Task to carry out: Copy exactly the run of lines that begins at the line with "Screen dimensions: 600x480" and ends at the final line of the entries.

Records for the task:
━━━━━━━━━━
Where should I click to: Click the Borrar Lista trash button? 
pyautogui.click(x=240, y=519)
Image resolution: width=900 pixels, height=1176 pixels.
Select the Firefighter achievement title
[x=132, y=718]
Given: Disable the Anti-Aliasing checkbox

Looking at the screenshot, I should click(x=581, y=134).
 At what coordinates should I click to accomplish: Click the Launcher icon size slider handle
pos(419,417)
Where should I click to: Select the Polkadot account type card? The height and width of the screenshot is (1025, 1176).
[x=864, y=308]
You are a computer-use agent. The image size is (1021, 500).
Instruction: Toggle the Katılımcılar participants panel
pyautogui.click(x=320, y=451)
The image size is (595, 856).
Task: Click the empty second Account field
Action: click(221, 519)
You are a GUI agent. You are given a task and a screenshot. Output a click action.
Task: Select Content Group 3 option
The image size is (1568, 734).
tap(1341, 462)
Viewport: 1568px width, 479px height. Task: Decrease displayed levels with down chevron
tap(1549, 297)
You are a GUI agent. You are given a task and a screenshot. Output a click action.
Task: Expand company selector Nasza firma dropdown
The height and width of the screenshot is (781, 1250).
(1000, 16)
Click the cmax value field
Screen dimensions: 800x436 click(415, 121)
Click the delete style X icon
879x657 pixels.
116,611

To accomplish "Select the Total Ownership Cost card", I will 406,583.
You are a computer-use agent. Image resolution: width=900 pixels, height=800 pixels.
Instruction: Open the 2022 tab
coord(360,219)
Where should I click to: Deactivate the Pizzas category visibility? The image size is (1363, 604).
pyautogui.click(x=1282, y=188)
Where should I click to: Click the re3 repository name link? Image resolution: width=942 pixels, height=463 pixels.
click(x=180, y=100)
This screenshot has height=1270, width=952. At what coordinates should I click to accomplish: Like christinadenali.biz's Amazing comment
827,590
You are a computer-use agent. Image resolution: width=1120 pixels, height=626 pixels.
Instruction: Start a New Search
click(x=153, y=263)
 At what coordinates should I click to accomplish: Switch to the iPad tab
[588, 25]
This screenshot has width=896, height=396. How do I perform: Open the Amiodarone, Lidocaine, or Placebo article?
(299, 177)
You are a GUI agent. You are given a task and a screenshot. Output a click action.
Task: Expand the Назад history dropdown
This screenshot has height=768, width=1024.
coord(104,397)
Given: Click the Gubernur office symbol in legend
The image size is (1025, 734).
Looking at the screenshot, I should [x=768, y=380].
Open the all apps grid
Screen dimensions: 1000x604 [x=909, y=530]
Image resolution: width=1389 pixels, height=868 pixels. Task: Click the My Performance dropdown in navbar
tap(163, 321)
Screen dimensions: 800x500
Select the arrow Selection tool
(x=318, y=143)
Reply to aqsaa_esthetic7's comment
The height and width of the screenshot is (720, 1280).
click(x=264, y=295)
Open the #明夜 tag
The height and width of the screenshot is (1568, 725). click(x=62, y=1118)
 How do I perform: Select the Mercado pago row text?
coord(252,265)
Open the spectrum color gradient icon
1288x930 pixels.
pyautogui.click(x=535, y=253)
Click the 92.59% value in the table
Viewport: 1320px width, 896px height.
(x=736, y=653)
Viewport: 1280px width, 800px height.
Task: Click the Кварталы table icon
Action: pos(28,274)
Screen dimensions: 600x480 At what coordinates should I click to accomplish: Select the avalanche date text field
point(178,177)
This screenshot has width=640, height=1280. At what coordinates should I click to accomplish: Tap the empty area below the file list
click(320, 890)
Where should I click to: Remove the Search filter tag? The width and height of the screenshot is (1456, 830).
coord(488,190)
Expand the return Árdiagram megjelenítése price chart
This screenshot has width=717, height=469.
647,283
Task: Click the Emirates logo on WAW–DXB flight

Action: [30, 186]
━━━━━━━━━━
Answer section:
Screen dimensions: 600x480 At what coordinates should I click to accomplish: Select the avalanche date text field
point(178,177)
This screenshot has width=640, height=1280. At what coordinates should I click to accomplish: Tap the empty area below the file list
click(320, 890)
Where should I click to: Remove the Search filter tag? The width and height of the screenshot is (1456, 830).
coord(488,190)
Expand the return Árdiagram megjelenítése price chart
This screenshot has width=717, height=469.
647,283
Task: Click the Emirates logo on WAW–DXB flight

Action: [30, 186]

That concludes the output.